La question est chère à l’enfant, qui aime tant dire “Quand je serai grand...” Le Théâtre du Copeau saisit au vol cette horloge intérieure. Y a-t-il un temps pour aimer ? Un temps pour pleurer ? Un temps pour tout ? C’est l’avis du “Gardien de l’Horloge”, dont la vie est réglée comme du papier à musique. Un petit garçon, visiteur inattendu de sa solitude, va rompre son train-train. La pièce, signée Jean Debefve, s’avère d’une grande tendresse . On s’émeut alors face au texte de Jean Debefve, joué avec tendresse par Pierre Johnen et Alain Delval,.... L’enfant y gagne une belle allégorie, soutenue par la mise en scène de Jean-Michel d’Hoop.
Laurent Ancion
Le Soir
Voici Signor Baba, gardien de l’horloge depuis plusieurs générations. Il graisse les rouages, retire les poussières, cajole le coucou lorsqu’il est l’heure pour l’oiseau de sortir. Heure à laquelle le gardien ne cesse d’obéir, car il est un moment pour tout: pour les surprises, pour les larmes, pour manger... Une belle ordonnance que va venir chambouler Pépé, un petit garçon qui cherche sa maman.

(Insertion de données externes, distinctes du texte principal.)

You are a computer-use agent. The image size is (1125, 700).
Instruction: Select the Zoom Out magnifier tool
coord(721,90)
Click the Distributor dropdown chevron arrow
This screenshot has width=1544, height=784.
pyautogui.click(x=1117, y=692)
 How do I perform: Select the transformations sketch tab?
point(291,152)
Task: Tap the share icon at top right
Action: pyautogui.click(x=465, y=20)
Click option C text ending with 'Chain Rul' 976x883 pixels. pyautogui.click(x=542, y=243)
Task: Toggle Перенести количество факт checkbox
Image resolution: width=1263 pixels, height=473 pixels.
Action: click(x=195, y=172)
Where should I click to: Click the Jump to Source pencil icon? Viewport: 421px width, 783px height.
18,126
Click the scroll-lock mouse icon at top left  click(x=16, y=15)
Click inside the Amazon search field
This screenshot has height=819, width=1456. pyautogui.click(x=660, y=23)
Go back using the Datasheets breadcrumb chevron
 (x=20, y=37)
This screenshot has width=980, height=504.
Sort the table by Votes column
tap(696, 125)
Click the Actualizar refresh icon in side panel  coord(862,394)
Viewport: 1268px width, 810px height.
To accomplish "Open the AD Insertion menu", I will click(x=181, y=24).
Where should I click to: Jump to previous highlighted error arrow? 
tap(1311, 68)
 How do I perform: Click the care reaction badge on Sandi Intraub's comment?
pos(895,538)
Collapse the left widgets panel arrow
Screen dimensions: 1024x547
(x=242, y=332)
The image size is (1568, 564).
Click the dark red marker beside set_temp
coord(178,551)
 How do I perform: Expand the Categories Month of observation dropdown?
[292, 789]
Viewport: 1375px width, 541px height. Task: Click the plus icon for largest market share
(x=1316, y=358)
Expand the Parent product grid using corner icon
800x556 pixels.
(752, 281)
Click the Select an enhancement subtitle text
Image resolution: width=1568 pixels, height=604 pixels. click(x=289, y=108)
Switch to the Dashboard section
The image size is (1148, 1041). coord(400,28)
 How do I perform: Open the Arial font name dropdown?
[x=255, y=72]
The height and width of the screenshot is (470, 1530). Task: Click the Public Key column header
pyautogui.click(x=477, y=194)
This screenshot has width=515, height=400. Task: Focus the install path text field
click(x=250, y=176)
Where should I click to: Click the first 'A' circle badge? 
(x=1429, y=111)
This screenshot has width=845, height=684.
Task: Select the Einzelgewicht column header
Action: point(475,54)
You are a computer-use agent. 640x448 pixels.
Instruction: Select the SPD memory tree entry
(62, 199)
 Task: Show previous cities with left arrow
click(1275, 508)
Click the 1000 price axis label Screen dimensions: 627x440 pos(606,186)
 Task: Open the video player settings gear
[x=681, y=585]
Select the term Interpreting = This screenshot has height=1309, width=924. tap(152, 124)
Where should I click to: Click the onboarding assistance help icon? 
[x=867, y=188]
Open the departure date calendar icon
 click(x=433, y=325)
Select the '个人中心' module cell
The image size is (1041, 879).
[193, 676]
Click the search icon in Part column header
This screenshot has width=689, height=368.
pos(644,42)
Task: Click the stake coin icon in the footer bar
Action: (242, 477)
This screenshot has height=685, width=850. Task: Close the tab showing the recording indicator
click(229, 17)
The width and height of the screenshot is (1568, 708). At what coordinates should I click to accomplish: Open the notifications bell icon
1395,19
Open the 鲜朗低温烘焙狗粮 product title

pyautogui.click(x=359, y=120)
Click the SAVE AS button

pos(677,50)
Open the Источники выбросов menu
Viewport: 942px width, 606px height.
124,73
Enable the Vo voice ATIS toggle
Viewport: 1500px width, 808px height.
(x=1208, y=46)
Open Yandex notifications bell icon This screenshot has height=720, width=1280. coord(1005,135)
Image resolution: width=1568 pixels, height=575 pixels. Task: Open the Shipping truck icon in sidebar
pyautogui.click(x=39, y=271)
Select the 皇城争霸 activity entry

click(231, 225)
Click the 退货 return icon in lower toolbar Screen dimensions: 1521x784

Signor Baba essaye d’abord de se débarasser de l’ importun. Mais l’enfant a plus d’un tour dans son sac ! Petit à petit, on s’apprivoise, on partage peines et joies, on apprend à se connaître, à se reconnaître... Une histoire classique, gentille, bien conçue et mise en valeur par le public auquel elle s’adresse. Elle touchera le coeur des 4-8 ans, à n’en pas douter.